Respect, honor, kavod

Posted on 18 January 2018 by admin

Dear Families,
Our Jewish value of the month at the J is “Respect — Kavod” and I have been talking with toddlers through senior adults about this value. The first place I often go is to the dictionary. Here are a few definitions of words about respect, honor, kavod:

  • RESPECT: the condition of being honored, esteemed, well regarded; an attitude of admiration.
  • HONOR: (much harder to define) the state of being honored; being honorable; having a good name.
  • KAVOD: respect; honor; dignity

The Hebrew word kavod comes from the Hebrew word meaning “heavy,” which gives us an important message that respect is a pretty heavy responsibility. Respect, kavod, begins with each person. If we feel proud of ourselves, what we achieve and how we behave, it is self-respect. Imagine what a wonderful place the world would be if we all showed respect to one another. The rabbis taught that every person should have two pockets. In one pocket, put a piece of paper that says, “I am but dust and ashes.” In the other pocket, the paper should say, “For my sake alone was the world created.”
When we feel too proud, we remind ourselves that we are but dust and when we are feeling low, we remind ourselves that God created the world for us. When we recognize and acknowledge the value and worth of every human being, when we honor and respect the uniqueness of each person, then we will work with God on tikkun olam — to repair the world.
Who is honored and respected? One who honors and respects others. (Pirke Avot)
Let your neighbor’s honor be as dear to you as your own. (Pirke Avot)
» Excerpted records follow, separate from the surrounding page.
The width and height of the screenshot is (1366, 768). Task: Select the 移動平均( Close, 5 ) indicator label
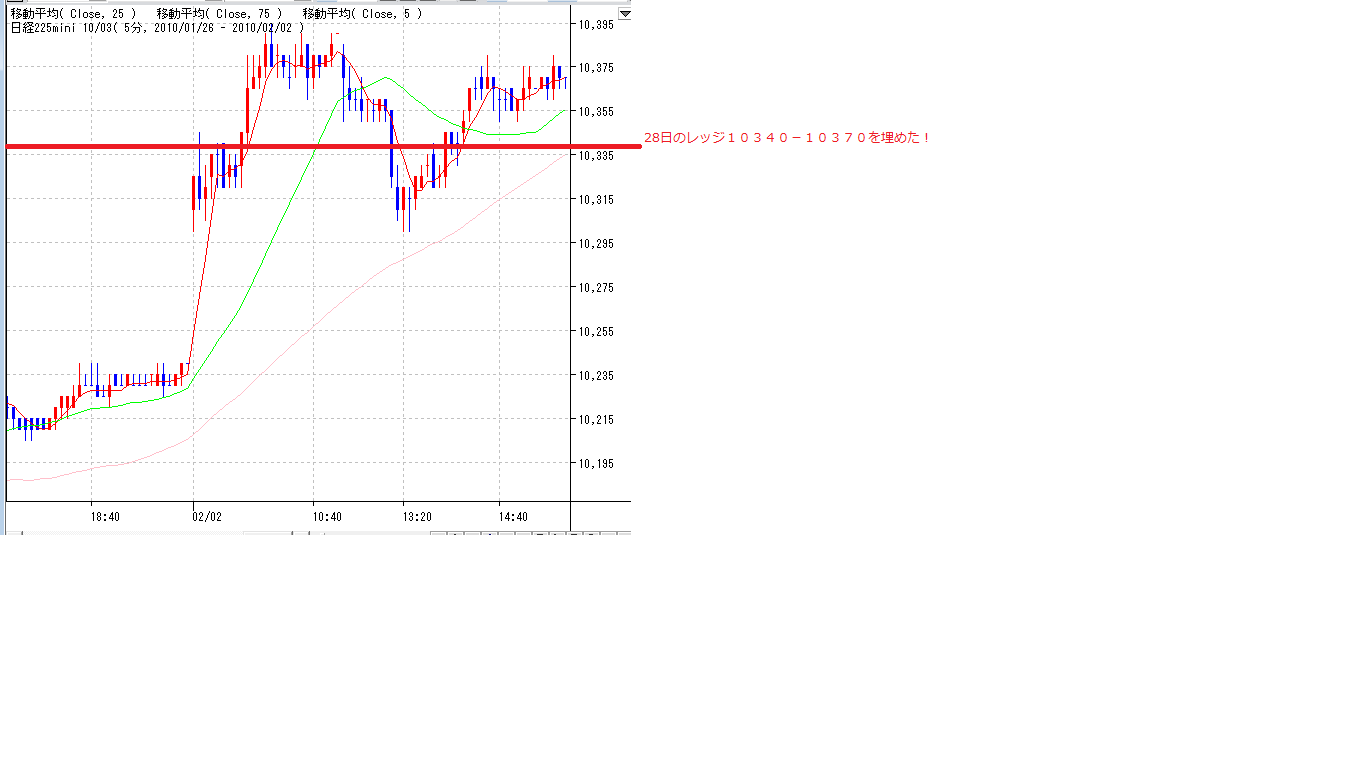tap(362, 14)
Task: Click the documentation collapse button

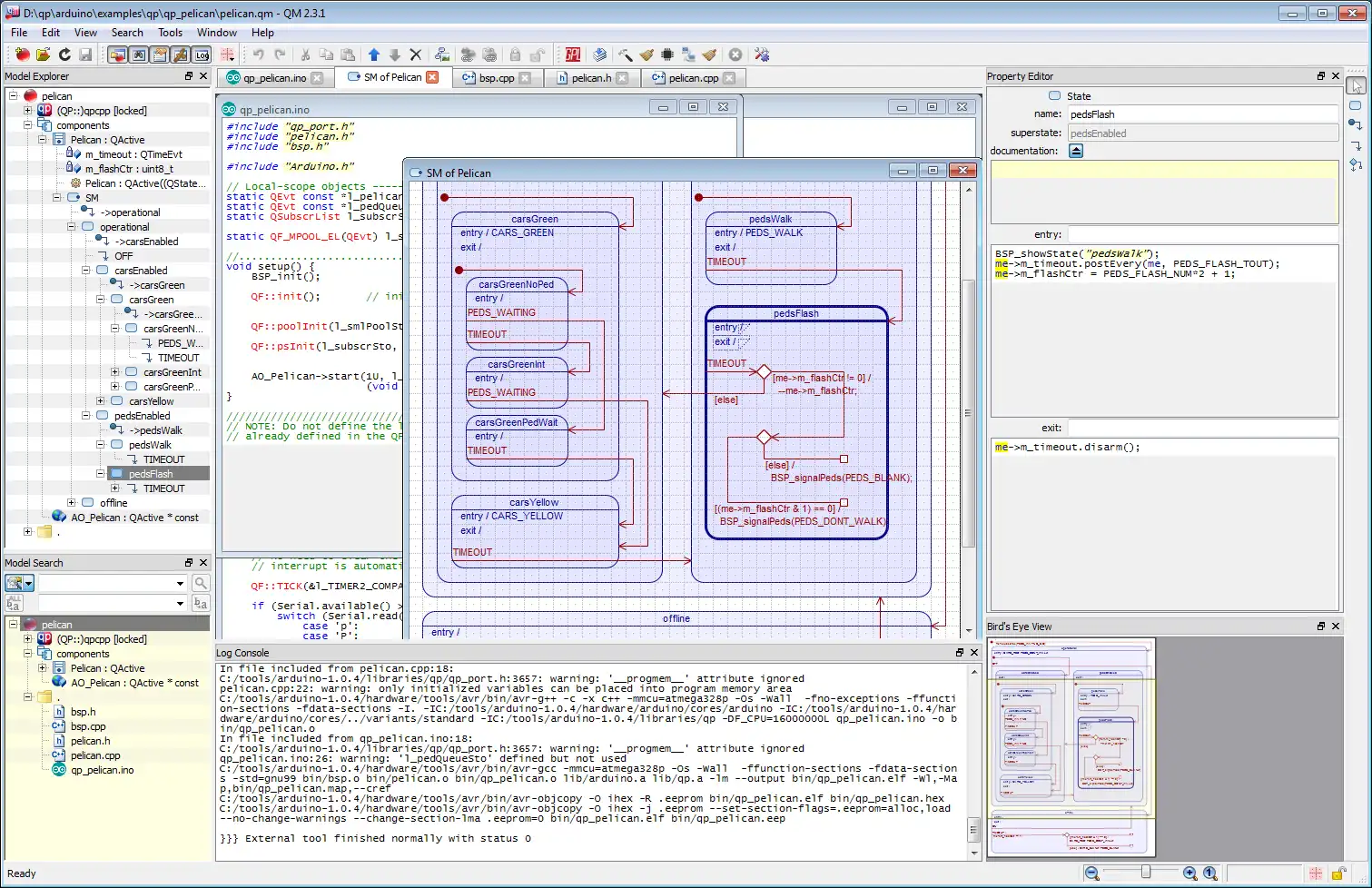Action: coord(1076,152)
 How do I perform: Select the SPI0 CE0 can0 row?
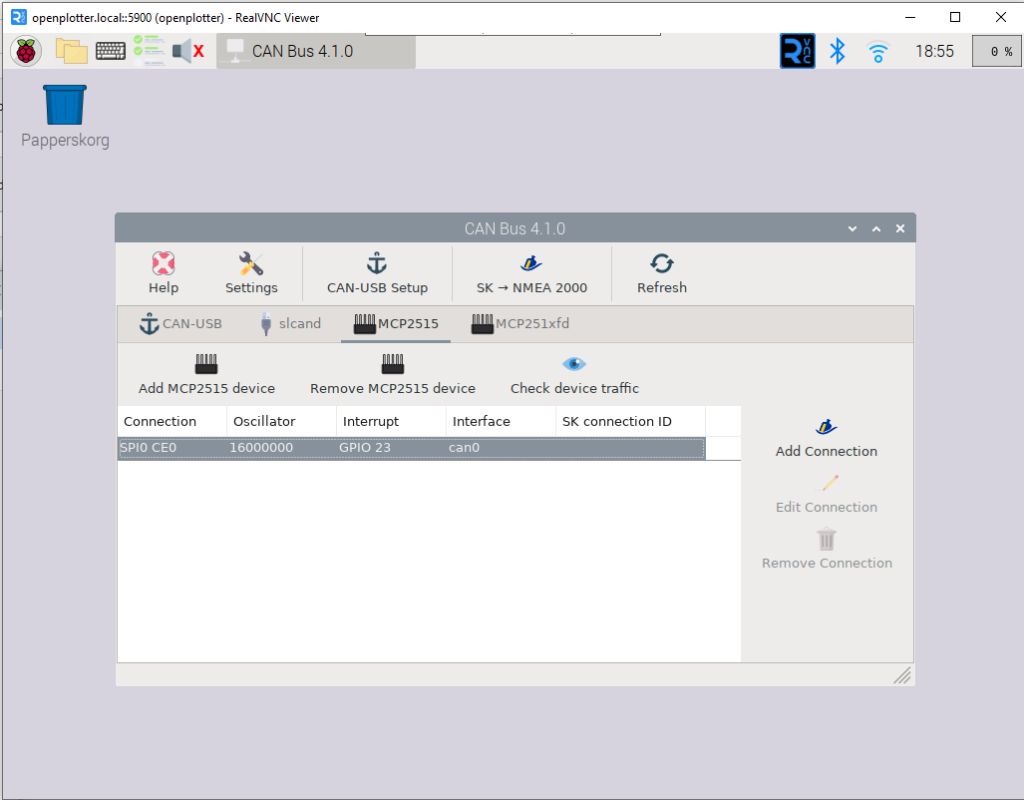click(410, 448)
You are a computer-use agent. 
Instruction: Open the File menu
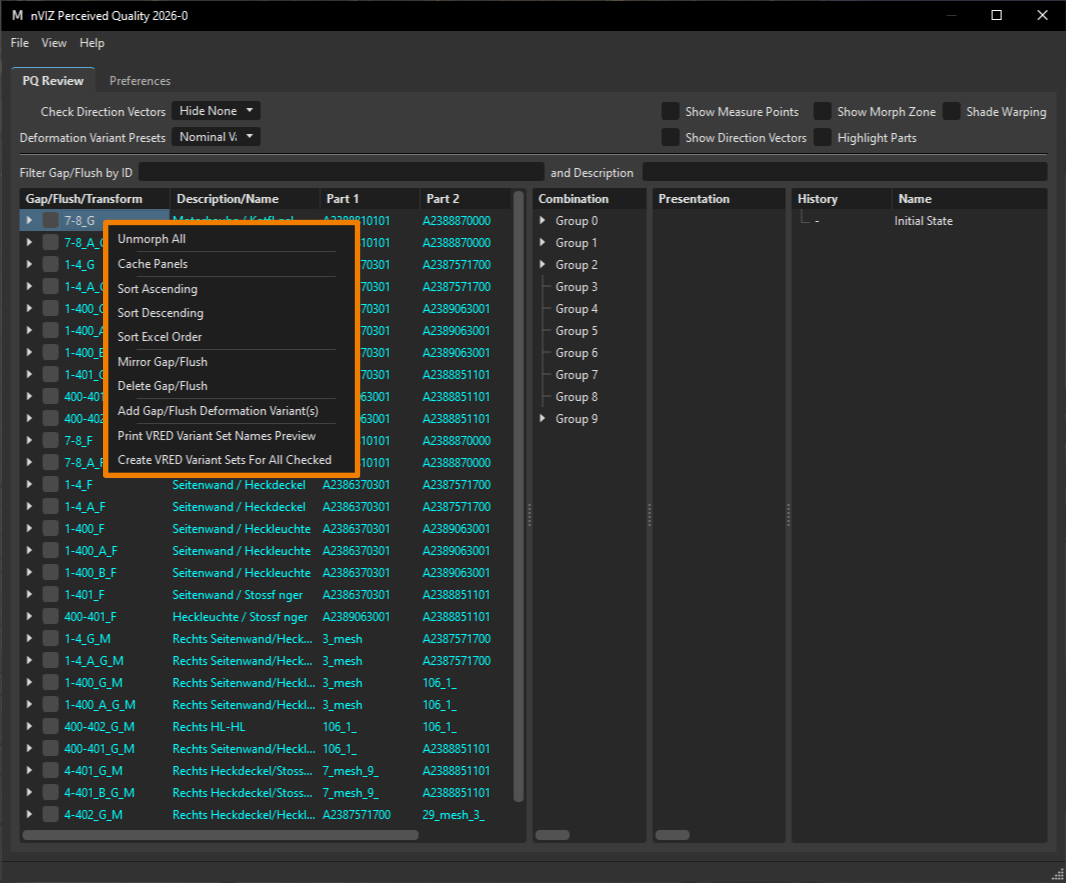[x=20, y=43]
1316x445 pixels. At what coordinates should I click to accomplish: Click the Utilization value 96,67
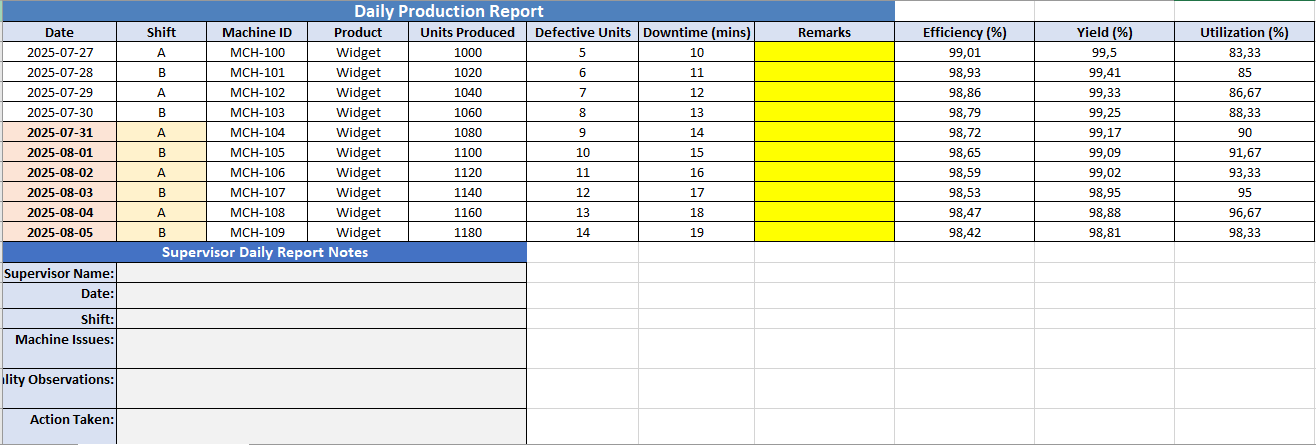coord(1244,212)
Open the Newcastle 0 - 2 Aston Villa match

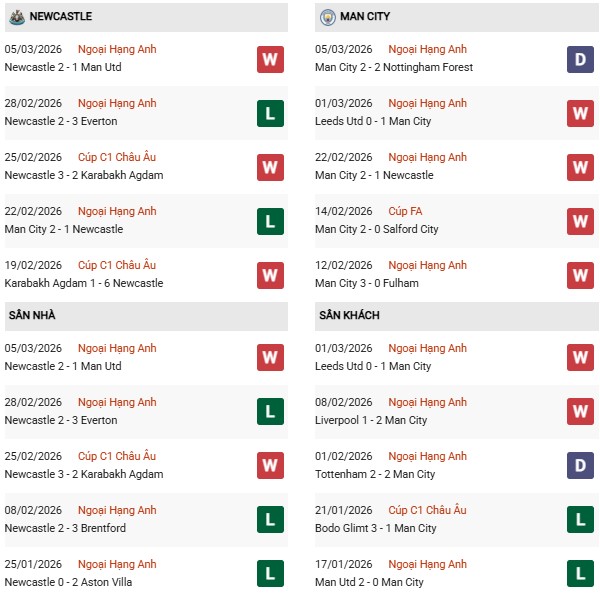click(x=67, y=582)
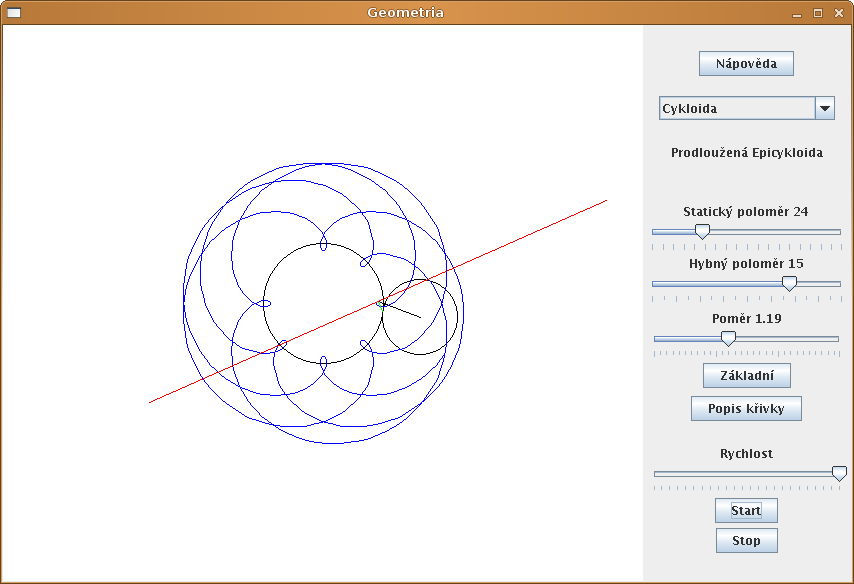Halt the animation with Stop button
The image size is (854, 584).
[746, 541]
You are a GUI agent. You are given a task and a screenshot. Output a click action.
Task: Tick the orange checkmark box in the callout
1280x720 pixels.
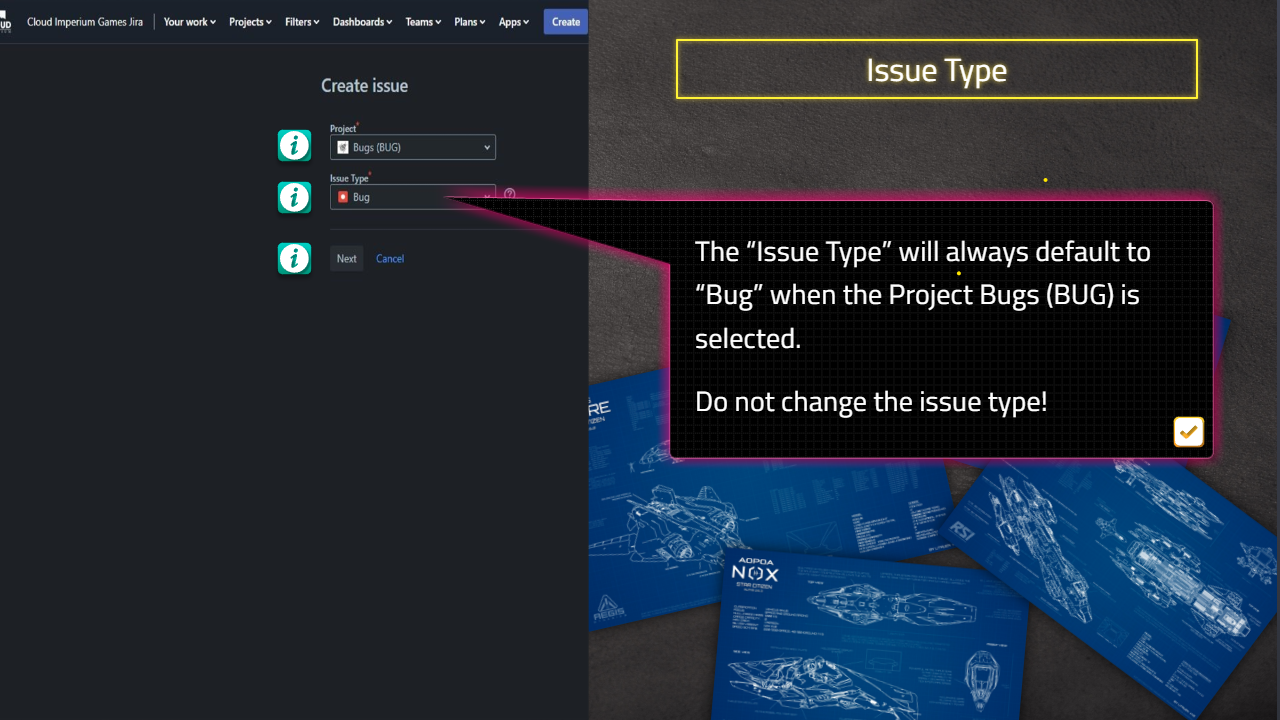click(x=1188, y=432)

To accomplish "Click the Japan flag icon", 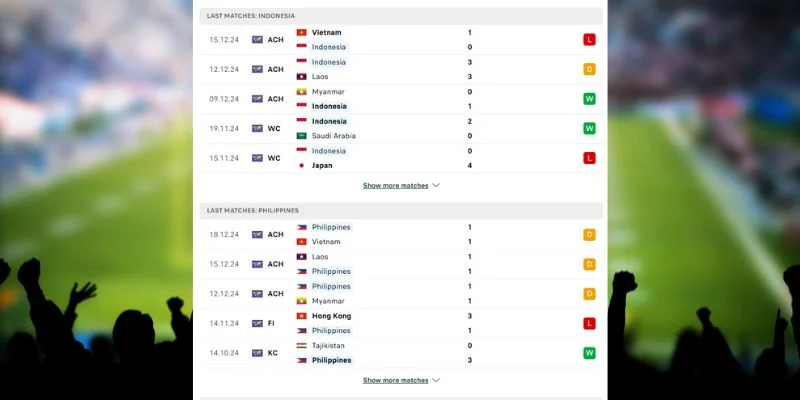I will point(301,166).
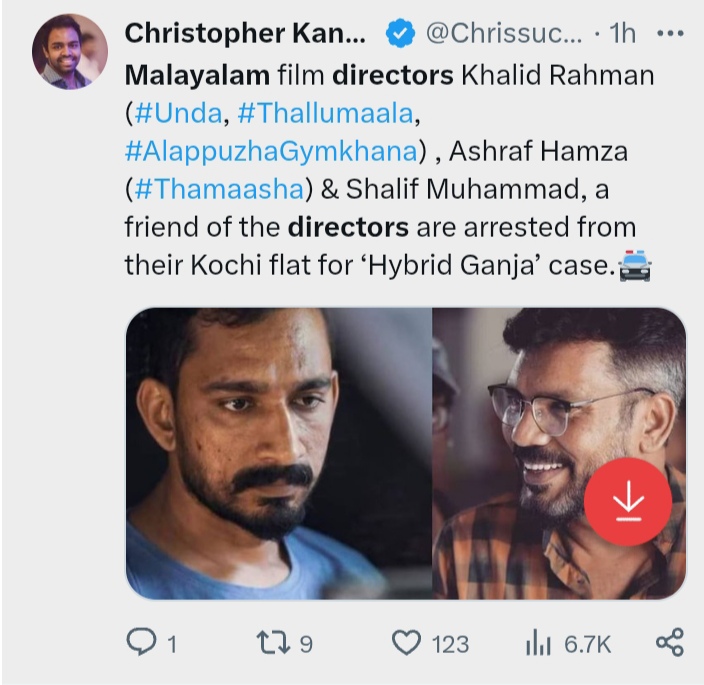
Task: View tweet analytics bar chart icon
Action: click(538, 642)
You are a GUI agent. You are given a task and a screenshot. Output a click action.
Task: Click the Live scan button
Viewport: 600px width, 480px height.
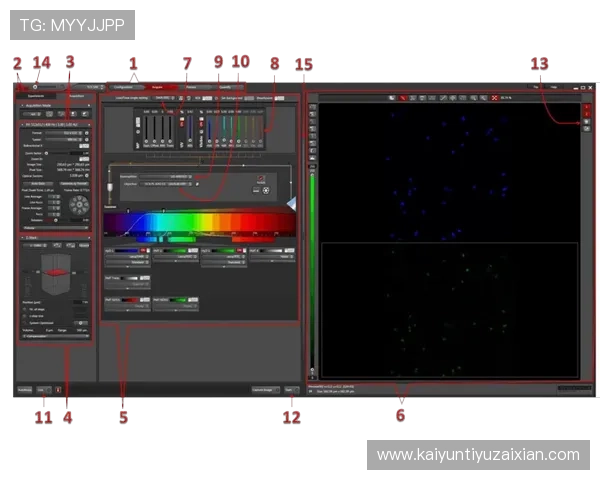click(44, 389)
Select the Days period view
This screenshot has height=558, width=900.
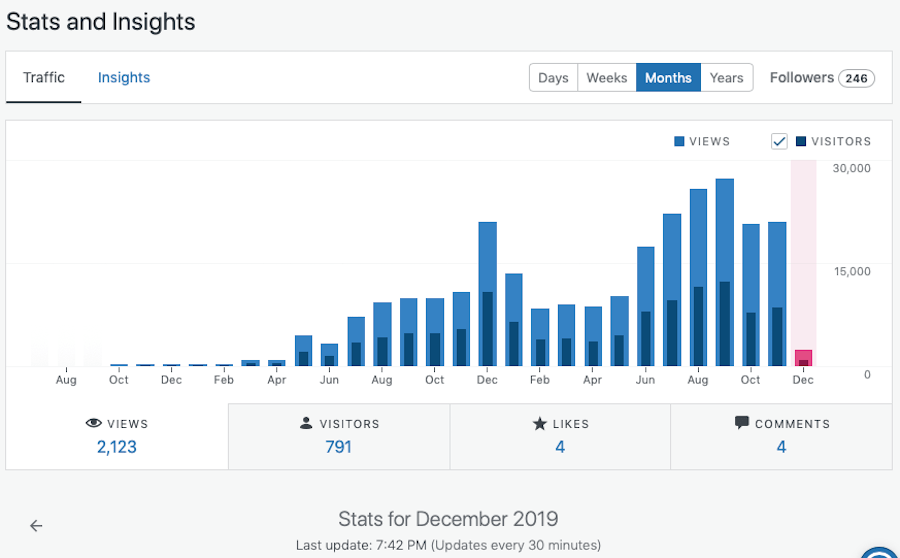coord(553,78)
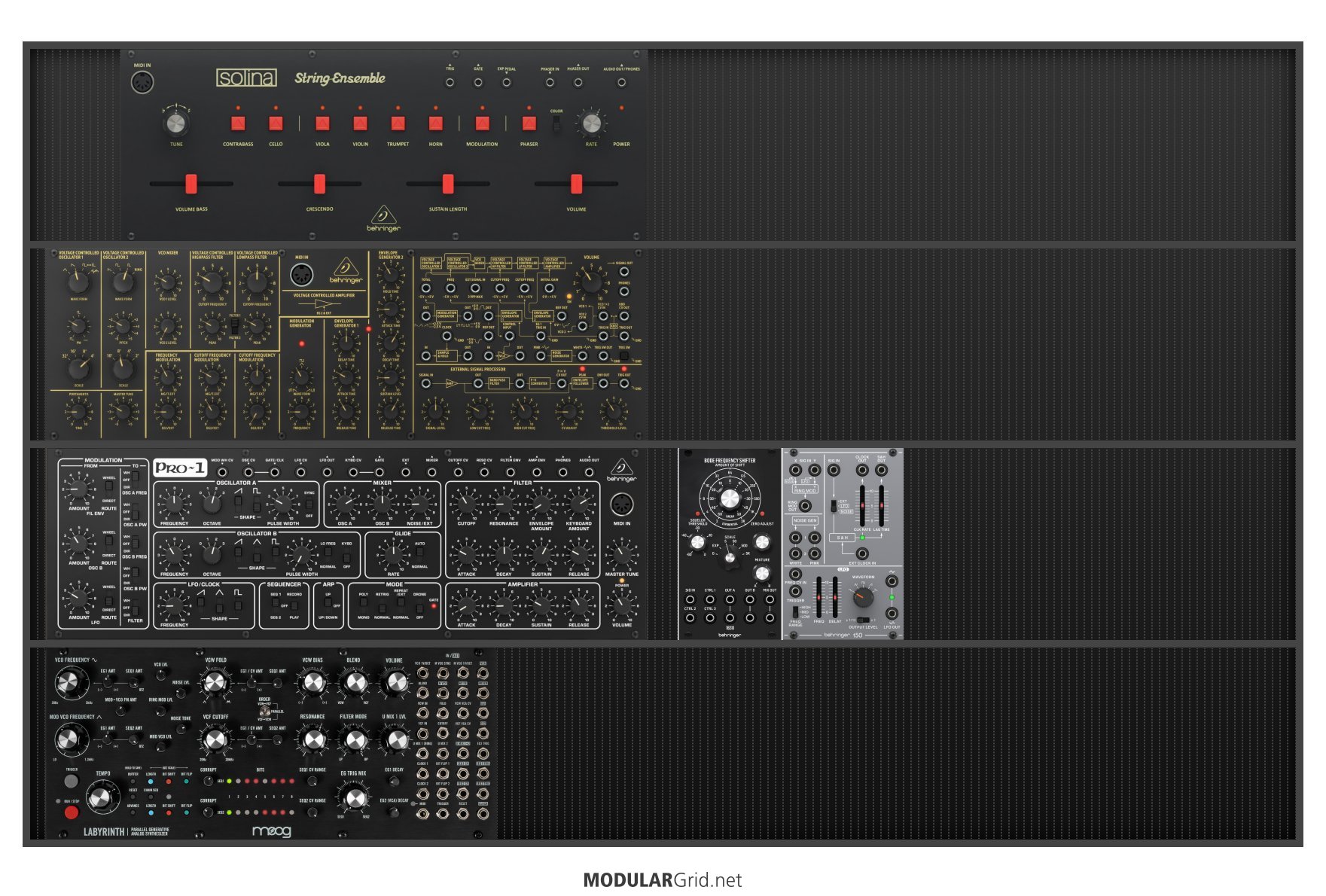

Questions to think, talk about

  • What does respect mean to you? What does it look like (actions)?
  • Share an example of how you have been respected or shown respect.
  • Talk about people you respect. Who is (or has been) a role model for you? What are the characteristics of the people you respect?
  • How is following rules a form of respect? What are the rules we follow to show respect?
  • The Torah teaches: You shall rise before the aged. (Leviticus) What does this mean? Why is it so important to show respect to older people?
  • What does it mean to “love your neighbor as yourself”?